The listing is to be reproduced in full, with no character altered.

(Data provided)

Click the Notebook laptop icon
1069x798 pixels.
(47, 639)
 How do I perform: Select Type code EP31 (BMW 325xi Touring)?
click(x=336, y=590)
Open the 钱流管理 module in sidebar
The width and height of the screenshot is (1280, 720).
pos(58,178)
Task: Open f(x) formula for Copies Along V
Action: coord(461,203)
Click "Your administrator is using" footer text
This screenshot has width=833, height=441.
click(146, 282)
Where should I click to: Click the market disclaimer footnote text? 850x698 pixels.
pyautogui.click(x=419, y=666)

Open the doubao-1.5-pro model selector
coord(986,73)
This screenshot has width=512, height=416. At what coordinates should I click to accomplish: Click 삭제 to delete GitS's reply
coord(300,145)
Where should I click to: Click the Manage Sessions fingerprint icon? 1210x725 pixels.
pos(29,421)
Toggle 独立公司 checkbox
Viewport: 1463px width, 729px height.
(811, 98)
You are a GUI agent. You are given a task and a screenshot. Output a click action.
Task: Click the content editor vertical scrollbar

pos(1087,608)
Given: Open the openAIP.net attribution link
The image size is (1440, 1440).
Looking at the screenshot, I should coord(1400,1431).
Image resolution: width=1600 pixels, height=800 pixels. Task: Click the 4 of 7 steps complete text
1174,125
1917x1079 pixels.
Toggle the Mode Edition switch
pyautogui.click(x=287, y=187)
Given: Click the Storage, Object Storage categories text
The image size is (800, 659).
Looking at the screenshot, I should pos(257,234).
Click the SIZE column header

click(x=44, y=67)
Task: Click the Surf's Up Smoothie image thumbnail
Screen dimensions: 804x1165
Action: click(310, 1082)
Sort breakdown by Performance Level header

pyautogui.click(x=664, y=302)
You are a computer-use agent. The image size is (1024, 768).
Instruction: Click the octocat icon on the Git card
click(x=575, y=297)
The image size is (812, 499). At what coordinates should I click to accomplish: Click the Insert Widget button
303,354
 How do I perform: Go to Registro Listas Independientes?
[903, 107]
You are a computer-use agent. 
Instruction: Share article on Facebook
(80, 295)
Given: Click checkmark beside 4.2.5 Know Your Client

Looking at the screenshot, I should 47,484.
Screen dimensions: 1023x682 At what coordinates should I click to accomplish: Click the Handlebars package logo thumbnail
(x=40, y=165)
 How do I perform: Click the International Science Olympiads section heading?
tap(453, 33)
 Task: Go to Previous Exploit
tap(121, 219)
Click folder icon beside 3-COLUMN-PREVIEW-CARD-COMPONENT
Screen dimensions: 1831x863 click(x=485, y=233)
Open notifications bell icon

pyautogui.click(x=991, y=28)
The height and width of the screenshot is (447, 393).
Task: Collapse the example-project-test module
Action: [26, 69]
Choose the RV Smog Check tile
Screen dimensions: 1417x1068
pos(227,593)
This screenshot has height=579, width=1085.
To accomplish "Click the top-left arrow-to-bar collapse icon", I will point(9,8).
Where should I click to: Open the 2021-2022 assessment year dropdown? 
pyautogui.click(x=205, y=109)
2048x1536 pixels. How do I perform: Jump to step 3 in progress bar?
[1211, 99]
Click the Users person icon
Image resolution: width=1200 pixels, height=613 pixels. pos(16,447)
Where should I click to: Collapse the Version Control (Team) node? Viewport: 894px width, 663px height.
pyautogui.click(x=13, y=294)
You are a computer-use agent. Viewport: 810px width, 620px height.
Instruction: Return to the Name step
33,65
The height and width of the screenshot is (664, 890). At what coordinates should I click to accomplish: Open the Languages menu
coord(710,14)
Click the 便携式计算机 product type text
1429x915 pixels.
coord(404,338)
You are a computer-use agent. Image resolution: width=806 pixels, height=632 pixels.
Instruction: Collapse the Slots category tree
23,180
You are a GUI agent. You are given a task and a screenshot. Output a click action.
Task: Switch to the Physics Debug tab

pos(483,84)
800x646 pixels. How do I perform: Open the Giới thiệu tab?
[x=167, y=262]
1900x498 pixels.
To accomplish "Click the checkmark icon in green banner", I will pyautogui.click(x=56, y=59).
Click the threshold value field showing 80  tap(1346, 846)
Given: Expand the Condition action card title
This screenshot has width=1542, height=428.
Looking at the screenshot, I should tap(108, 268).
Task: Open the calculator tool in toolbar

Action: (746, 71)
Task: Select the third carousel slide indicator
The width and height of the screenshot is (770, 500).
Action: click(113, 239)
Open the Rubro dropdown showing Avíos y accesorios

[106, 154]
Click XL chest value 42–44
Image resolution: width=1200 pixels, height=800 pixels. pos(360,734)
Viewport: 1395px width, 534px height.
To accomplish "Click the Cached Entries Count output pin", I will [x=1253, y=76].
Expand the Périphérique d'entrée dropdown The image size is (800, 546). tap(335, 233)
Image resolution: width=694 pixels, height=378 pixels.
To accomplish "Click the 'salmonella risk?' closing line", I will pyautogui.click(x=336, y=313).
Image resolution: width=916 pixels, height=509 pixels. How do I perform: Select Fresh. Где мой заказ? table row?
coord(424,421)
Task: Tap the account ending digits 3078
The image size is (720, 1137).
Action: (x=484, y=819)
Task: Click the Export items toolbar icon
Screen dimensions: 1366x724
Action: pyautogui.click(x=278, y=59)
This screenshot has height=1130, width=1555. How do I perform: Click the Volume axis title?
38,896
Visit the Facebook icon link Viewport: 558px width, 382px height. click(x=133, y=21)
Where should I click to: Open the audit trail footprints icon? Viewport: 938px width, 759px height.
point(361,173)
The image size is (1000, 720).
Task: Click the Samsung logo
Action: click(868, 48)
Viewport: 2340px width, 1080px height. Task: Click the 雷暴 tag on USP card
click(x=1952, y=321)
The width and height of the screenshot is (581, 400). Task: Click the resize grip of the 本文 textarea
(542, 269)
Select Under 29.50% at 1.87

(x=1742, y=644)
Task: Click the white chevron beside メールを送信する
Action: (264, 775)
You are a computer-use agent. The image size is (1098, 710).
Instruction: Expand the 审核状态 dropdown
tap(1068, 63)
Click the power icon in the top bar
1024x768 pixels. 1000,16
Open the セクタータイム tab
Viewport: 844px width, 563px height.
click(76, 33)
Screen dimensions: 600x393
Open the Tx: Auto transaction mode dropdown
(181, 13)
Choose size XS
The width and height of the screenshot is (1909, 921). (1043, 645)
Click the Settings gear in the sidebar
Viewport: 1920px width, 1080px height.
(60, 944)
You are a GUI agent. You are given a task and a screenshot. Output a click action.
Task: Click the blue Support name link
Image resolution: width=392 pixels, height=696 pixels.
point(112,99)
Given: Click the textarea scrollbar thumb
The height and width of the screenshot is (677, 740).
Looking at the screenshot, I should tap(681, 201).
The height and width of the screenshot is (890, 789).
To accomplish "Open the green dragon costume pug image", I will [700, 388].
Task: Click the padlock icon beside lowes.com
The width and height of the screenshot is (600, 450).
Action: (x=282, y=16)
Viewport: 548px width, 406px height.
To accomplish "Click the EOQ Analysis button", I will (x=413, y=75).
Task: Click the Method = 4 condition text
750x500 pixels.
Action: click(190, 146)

(End Data provided)

■ Result
Click the Notebook laptop icon
1069x798 pixels.
(47, 639)
 How do I perform: Select Type code EP31 (BMW 325xi Touring)?
click(x=336, y=590)
Open the 钱流管理 module in sidebar
The width and height of the screenshot is (1280, 720).
pos(58,178)
Task: Open f(x) formula for Copies Along V
Action: coord(461,203)
Click "Your administrator is using" footer text
This screenshot has width=833, height=441.
click(146, 282)
Where should I click to: Click the market disclaimer footnote text? 850x698 pixels.
pyautogui.click(x=419, y=666)

Open the doubao-1.5-pro model selector
coord(986,73)
This screenshot has width=512, height=416. At what coordinates should I click to accomplish: Click 삭제 to delete GitS's reply
coord(300,145)
Where should I click to: Click the Manage Sessions fingerprint icon? 1210x725 pixels.
pos(29,421)
Toggle 独立公司 checkbox
Viewport: 1463px width, 729px height.
(811, 98)
You are a GUI agent. You are given a task and a screenshot. Output a click action.
Task: Click the content editor vertical scrollbar

pos(1087,608)
Given: Open the openAIP.net attribution link
The image size is (1440, 1440).
Looking at the screenshot, I should coord(1400,1431).
Image resolution: width=1600 pixels, height=800 pixels. Task: Click the 4 of 7 steps complete text
1174,125
1917x1079 pixels.
Toggle the Mode Edition switch
pyautogui.click(x=287, y=187)
Given: Click the Storage, Object Storage categories text
The image size is (800, 659).
Looking at the screenshot, I should pos(257,234).
Click the SIZE column header

click(x=44, y=67)
Task: Click the Surf's Up Smoothie image thumbnail
Screen dimensions: 804x1165
Action: click(310, 1082)
Sort breakdown by Performance Level header

pyautogui.click(x=664, y=302)
You are a computer-use agent. The image size is (1024, 768).
Instruction: Click the octocat icon on the Git card
click(x=575, y=297)
The image size is (812, 499). At what coordinates should I click to accomplish: Click the Insert Widget button
303,354
 How do I perform: Go to Registro Listas Independientes?
[903, 107]
You are a computer-use agent. 
Instruction: Share article on Facebook
(80, 295)
Given: Click checkmark beside 4.2.5 Know Your Client

Looking at the screenshot, I should 47,484.
Screen dimensions: 1023x682 At what coordinates should I click to accomplish: Click the Handlebars package logo thumbnail
(x=40, y=165)
 How do I perform: Click the International Science Olympiads section heading?
tap(453, 33)
 Task: Go to Previous Exploit
tap(121, 219)
Click folder icon beside 3-COLUMN-PREVIEW-CARD-COMPONENT
Screen dimensions: 1831x863 click(x=485, y=233)
Open notifications bell icon

pyautogui.click(x=991, y=28)
The height and width of the screenshot is (447, 393).
Task: Collapse the example-project-test module
Action: [26, 69]
Choose the RV Smog Check tile
Screen dimensions: 1417x1068
pos(227,593)
This screenshot has height=579, width=1085.
To accomplish "Click the top-left arrow-to-bar collapse icon", I will point(9,8).
Where should I click to: Open the 2021-2022 assessment year dropdown? 
pyautogui.click(x=205, y=109)
2048x1536 pixels. How do I perform: Jump to step 3 in progress bar?
[1211, 99]
Click the Users person icon
Image resolution: width=1200 pixels, height=613 pixels. pos(16,447)
Where should I click to: Collapse the Version Control (Team) node? Viewport: 894px width, 663px height.
pyautogui.click(x=13, y=294)
You are a computer-use agent. Viewport: 810px width, 620px height.
Instruction: Return to the Name step
33,65
The height and width of the screenshot is (664, 890). At what coordinates should I click to accomplish: Open the Languages menu
coord(710,14)
Click the 便携式计算机 product type text
1429x915 pixels.
coord(404,338)
You are a computer-use agent. Image resolution: width=806 pixels, height=632 pixels.
Instruction: Collapse the Slots category tree
23,180
You are a GUI agent. You are given a task and a screenshot. Output a click action.
Task: Switch to the Physics Debug tab

pos(483,84)
800x646 pixels. How do I perform: Open the Giới thiệu tab?
[x=167, y=262]
1900x498 pixels.
To accomplish "Click the checkmark icon in green banner", I will pyautogui.click(x=56, y=59).
Click the threshold value field showing 80  tap(1346, 846)
Given: Expand the Condition action card title
This screenshot has width=1542, height=428.
Looking at the screenshot, I should tap(108, 268).
Task: Open the calculator tool in toolbar

Action: (746, 71)
Task: Select the third carousel slide indicator
The width and height of the screenshot is (770, 500).
Action: click(113, 239)
Open the Rubro dropdown showing Avíos y accesorios

[106, 154]
Click XL chest value 42–44
Image resolution: width=1200 pixels, height=800 pixels. pos(360,734)
Viewport: 1395px width, 534px height.
To accomplish "Click the Cached Entries Count output pin", I will [x=1253, y=76].
Expand the Périphérique d'entrée dropdown The image size is (800, 546). tap(335, 233)
Image resolution: width=694 pixels, height=378 pixels.
To accomplish "Click the 'salmonella risk?' closing line", I will pyautogui.click(x=336, y=313).
Image resolution: width=916 pixels, height=509 pixels. How do I perform: Select Fresh. Где мой заказ? table row?
coord(424,421)
Task: Tap the account ending digits 3078
The image size is (720, 1137).
Action: (x=484, y=819)
Task: Click the Export items toolbar icon
Screen dimensions: 1366x724
Action: pyautogui.click(x=278, y=59)
This screenshot has height=1130, width=1555. How do I perform: Click the Volume axis title?
38,896
Visit the Facebook icon link Viewport: 558px width, 382px height. click(x=133, y=21)
Where should I click to: Open the audit trail footprints icon? Viewport: 938px width, 759px height.
point(361,173)
The image size is (1000, 720).
Task: Click the Samsung logo
Action: click(868, 48)
Viewport: 2340px width, 1080px height. Task: Click the 雷暴 tag on USP card
click(x=1952, y=321)
The width and height of the screenshot is (581, 400). Task: Click the resize grip of the 本文 textarea
(542, 269)
Select Under 29.50% at 1.87

(x=1742, y=644)
Task: Click the white chevron beside メールを送信する
Action: (264, 775)
You are a computer-use agent. The image size is (1098, 710).
Instruction: Expand the 审核状态 dropdown
tap(1068, 63)
Click the power icon in the top bar
1024x768 pixels. 1000,16
Open the セクタータイム tab
Viewport: 844px width, 563px height.
click(76, 33)
Screen dimensions: 600x393
Open the Tx: Auto transaction mode dropdown
(181, 13)
Choose size XS
The width and height of the screenshot is (1909, 921). (1043, 645)
Click the Settings gear in the sidebar
Viewport: 1920px width, 1080px height.
(60, 944)
You are a GUI agent. You are given a task and a screenshot. Output a click action.
Task: Click the blue Support name link
Image resolution: width=392 pixels, height=696 pixels.
point(112,99)
Given: Click the textarea scrollbar thumb
The height and width of the screenshot is (677, 740).
Looking at the screenshot, I should tap(681, 201).
The height and width of the screenshot is (890, 789).
To accomplish "Open the green dragon costume pug image", I will [700, 388].
Task: Click the padlock icon beside lowes.com
The width and height of the screenshot is (600, 450).
Action: (x=282, y=16)
Viewport: 548px width, 406px height.
To accomplish "Click the EOQ Analysis button", I will (x=413, y=75).
Task: Click the Method = 4 condition text
750x500 pixels.
Action: click(190, 146)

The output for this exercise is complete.